**PROBLEM DESCRIPTION:** Copy out the records verbatim from the line with "Image resolution: width=640" up to and including the line with "click(x=31, y=158)".

**EXTRACTED MATERIAL:**
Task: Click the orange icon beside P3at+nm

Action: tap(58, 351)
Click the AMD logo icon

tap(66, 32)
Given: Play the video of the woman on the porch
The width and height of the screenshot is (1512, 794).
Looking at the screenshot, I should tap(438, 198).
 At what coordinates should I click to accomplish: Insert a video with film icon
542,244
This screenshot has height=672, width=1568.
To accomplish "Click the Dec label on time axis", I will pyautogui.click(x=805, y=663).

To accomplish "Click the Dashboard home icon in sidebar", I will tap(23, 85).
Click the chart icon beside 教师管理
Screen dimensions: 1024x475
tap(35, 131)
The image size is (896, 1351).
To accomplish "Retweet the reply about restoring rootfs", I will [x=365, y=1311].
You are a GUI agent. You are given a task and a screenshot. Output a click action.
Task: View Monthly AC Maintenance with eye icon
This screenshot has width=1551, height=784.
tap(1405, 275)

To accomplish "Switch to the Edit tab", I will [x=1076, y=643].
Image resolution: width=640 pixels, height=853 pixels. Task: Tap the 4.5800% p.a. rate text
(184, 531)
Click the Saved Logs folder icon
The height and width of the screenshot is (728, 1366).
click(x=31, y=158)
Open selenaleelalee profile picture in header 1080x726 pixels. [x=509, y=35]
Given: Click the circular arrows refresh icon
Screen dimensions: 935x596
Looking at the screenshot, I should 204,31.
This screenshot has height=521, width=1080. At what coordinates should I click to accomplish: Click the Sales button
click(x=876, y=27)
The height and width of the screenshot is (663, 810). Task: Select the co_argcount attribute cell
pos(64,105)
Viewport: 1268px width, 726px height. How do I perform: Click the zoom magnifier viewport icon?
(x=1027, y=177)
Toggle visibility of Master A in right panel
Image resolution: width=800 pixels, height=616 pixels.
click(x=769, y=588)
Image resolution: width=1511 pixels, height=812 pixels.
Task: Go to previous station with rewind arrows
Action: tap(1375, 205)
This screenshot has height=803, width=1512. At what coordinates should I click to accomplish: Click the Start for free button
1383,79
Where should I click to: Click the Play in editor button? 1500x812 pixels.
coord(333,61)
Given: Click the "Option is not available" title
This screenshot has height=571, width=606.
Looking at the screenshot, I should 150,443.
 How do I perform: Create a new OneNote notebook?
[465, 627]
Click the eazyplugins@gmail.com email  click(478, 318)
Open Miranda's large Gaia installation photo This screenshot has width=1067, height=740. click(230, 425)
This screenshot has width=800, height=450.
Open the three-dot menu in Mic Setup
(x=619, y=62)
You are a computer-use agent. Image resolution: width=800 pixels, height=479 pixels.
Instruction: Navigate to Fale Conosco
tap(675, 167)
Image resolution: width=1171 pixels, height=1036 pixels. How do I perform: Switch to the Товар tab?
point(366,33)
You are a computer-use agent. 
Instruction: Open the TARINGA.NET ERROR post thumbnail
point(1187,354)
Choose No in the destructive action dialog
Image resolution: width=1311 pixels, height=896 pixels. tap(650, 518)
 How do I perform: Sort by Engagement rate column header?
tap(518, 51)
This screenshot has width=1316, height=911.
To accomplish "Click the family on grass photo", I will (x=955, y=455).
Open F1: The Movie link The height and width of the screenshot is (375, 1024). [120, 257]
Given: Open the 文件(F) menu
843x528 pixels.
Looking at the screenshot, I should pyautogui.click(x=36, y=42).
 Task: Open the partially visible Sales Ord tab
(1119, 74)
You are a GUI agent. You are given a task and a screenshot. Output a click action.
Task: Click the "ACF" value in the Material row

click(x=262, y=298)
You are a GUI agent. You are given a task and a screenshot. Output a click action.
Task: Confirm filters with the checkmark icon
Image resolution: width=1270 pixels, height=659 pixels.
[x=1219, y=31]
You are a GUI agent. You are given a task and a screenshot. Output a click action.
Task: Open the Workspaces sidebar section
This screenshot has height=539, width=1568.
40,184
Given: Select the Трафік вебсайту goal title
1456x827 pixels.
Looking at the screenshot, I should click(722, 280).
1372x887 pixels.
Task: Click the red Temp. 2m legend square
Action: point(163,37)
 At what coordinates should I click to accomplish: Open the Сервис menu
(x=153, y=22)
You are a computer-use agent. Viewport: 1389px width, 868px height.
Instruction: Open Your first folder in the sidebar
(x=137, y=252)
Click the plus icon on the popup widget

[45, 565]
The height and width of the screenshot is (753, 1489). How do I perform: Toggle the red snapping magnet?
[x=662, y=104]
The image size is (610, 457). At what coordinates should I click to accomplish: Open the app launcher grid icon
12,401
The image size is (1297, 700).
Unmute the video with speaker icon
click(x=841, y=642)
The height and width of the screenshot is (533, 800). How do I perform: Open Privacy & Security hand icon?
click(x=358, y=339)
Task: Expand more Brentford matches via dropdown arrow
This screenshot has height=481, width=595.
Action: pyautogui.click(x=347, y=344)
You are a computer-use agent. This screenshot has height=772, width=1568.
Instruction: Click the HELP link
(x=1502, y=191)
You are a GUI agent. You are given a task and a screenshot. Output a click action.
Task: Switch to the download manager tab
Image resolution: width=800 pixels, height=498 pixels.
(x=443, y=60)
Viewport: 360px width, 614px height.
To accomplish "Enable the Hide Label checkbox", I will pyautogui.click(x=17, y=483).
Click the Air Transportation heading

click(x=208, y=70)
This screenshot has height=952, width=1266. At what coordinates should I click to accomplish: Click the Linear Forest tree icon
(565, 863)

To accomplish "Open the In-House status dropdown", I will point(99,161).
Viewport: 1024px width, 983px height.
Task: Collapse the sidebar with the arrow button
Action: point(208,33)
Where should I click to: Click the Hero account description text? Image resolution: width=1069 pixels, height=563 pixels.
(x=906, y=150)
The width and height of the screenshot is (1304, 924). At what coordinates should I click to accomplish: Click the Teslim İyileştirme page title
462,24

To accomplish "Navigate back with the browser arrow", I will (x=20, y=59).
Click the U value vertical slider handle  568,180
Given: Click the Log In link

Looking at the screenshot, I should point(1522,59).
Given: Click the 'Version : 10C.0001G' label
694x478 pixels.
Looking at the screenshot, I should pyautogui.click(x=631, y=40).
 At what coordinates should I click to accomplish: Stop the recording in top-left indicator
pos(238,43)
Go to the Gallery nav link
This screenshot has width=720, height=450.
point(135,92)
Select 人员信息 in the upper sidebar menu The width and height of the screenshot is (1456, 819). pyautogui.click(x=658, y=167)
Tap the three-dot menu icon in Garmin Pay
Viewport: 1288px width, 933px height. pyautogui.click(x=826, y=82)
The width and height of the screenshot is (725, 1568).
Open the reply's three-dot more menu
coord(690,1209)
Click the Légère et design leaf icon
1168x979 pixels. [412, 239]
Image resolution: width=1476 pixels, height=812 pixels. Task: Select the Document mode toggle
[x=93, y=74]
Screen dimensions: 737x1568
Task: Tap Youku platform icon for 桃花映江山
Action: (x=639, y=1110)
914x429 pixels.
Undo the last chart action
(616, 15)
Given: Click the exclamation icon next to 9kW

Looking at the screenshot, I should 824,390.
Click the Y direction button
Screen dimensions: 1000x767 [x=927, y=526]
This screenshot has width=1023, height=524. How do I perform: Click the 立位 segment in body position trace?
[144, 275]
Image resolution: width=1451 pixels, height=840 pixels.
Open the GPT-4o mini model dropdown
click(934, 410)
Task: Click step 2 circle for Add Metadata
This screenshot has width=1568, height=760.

**WRITTEN ANSWER:**
Image resolution: width=640 pixels, height=853 pixels. Task: Tap the 4.5800% p.a. rate text
(184, 531)
Click the Saved Logs folder icon
The height and width of the screenshot is (728, 1366).
click(x=31, y=158)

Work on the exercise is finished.